Vor einer Stunde sei im Černín-Palais in Prag der Vertrag über die gegenseitigen Beziehungen zwischen der Tschechoslowakischen Sozialistischen Republik und der Bundesrepublik Deutschland unterzeichnet worden, berichtete der Tschechoslowakische Rundfunk am 11. Dezember 1973. Für die tschechoslowakische Seite unterzeichneten Premier Lubomír Štrougal und Außenminister Bohuslav Chňoupek und für Deutschland Bundeskanzler Willy Brandt (SPD) und Außenminister Walter Scheel (FDP) das Dokument, mit dem die diplomatischen Beziehungen zwischen den beiden Staaten angeknüpft wurden.
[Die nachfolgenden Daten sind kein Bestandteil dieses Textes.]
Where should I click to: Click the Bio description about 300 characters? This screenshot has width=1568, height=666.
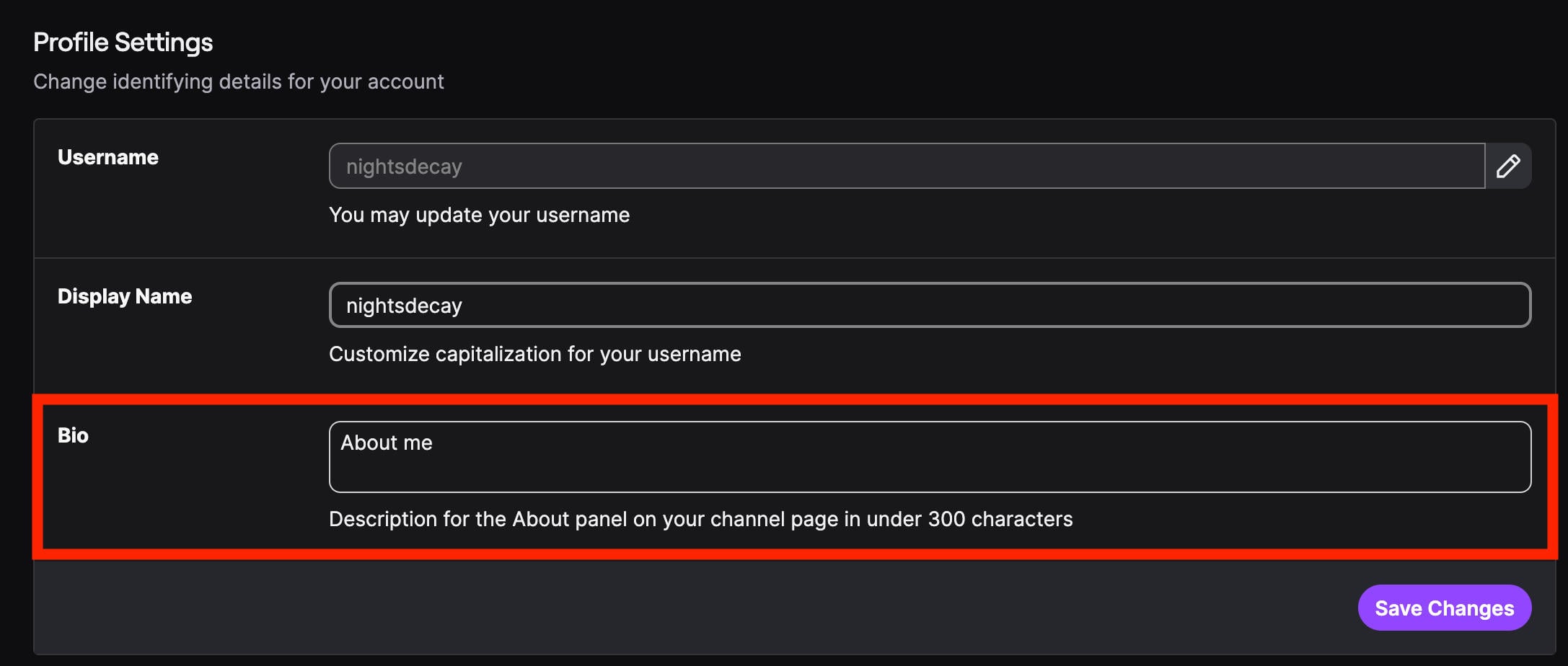pyautogui.click(x=700, y=519)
Der sogenannte deutsch-tschechoslowakische Normalisierungsvertrag war Teil der deutschen Ostpolitik und der letzte der Ostverträge, in denen Vereinbarungen über die Nachkriegsgrenzen Deutschlands mit Osteuropa getroffen wurden. Für die tschechoslowakische Regierung habe er jedoch keinen hohen Stellenwert gehabt, sagt der Historiker Prokop Tomek vom Militärgeschichtlichen Institut.
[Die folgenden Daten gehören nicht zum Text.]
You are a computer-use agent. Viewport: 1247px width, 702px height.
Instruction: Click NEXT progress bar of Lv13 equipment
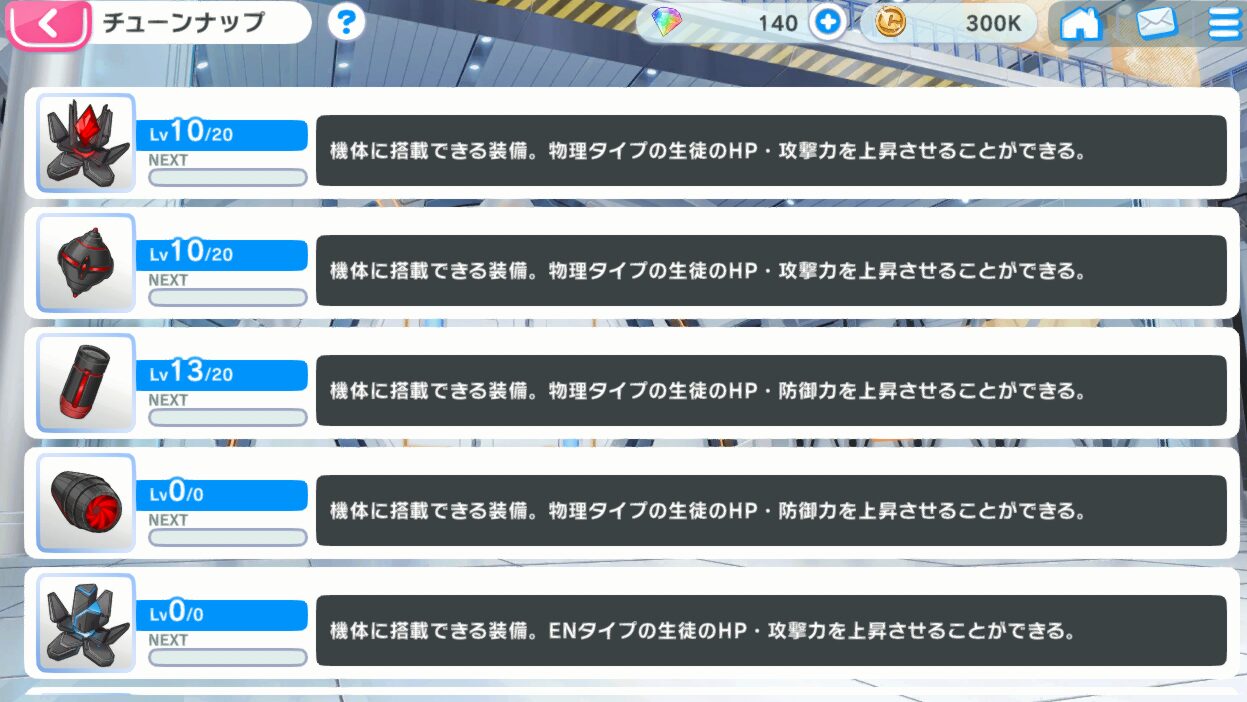(x=227, y=417)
„Der Druck kam eher von der Sowjetunion, für die die gesamte Kette von Verträgen im Wesentlichen dazu diente, territoriale Gewinne in Europa, also den Status quo zu sichern. Schon im ersten sowjetisch-deutschen Vertrag wurde erklärt, dass sich an den Grenzen in Europa nichts ändern werde. Und von deutscher Seite war man eher bestrebt, die Beziehungen zu Ostdeutschland schrittweise zu regeln beziehungsweise sich vielleicht in Zukunft mit der DDR wiederzuvereinigen.“
Die Tschechoslowakei beharrte bei den drei Jahre lang dauernden Verhandlungen vor der Vertragsschließung darauf, das Münchner Abkommen von 1938 „von Anfang an“ und entsprechend zu annullieren. Durch das Abkommen hatte die Tschechoslowakei ihre deutschsprachigen Grenzgebiete an das Deutsche Reich abtreten müssen.
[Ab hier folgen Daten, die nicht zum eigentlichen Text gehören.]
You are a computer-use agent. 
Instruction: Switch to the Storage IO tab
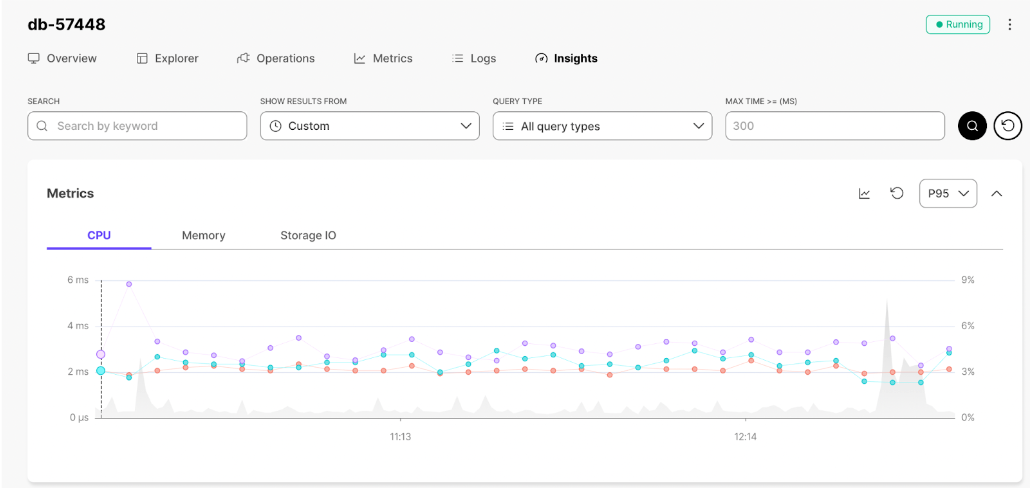click(x=308, y=235)
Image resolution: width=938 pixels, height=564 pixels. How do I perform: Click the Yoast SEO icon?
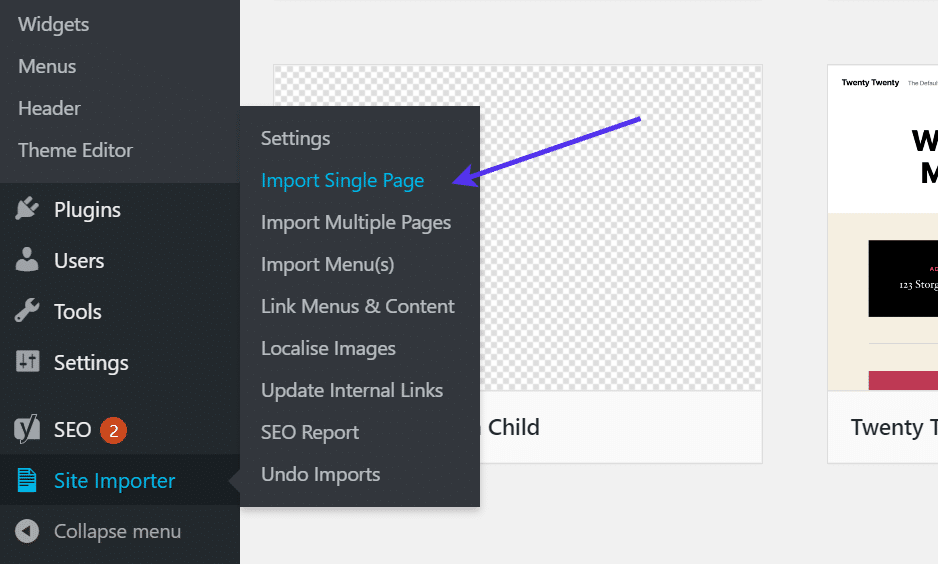coord(27,430)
„Zum Zeitpunkt der Unterzeichnung des Vertrags in München betrachteten die Vertragsparteien das Abkommen natürlich als gültig. Es hatte theoretisch zumindest bis zum 15. März 1939 Bestand, als Hitler es grundlegend verletzte, indem er den Rest der Tschechoslowakei zerschlug, dessen Existenz durch den Vertrag garantiert war.“
Soweit Prokop Tomek. Wäre das Münchner Abkommen von Anfang an nicht gültig gewesen, hätte dies interessante Konsequenzen gehabt, sagt der Historiker:
„Wenn der Vertrag gar nicht gültig gewesen wäre, wären die Sudetendeutschen immer noch Bürger der Tschechoslowakischen Republik gewesen und durch den Dienst in der Wehrmacht zu Verrätern geworden. Und nach dem Krieg wären sie als tschechoslowakische Bürger vertrieben worden. Das wäre rechtlich ein ziemlich großes Problem gewesen.“
Deutschland weigerte sich, dies anzunehmen.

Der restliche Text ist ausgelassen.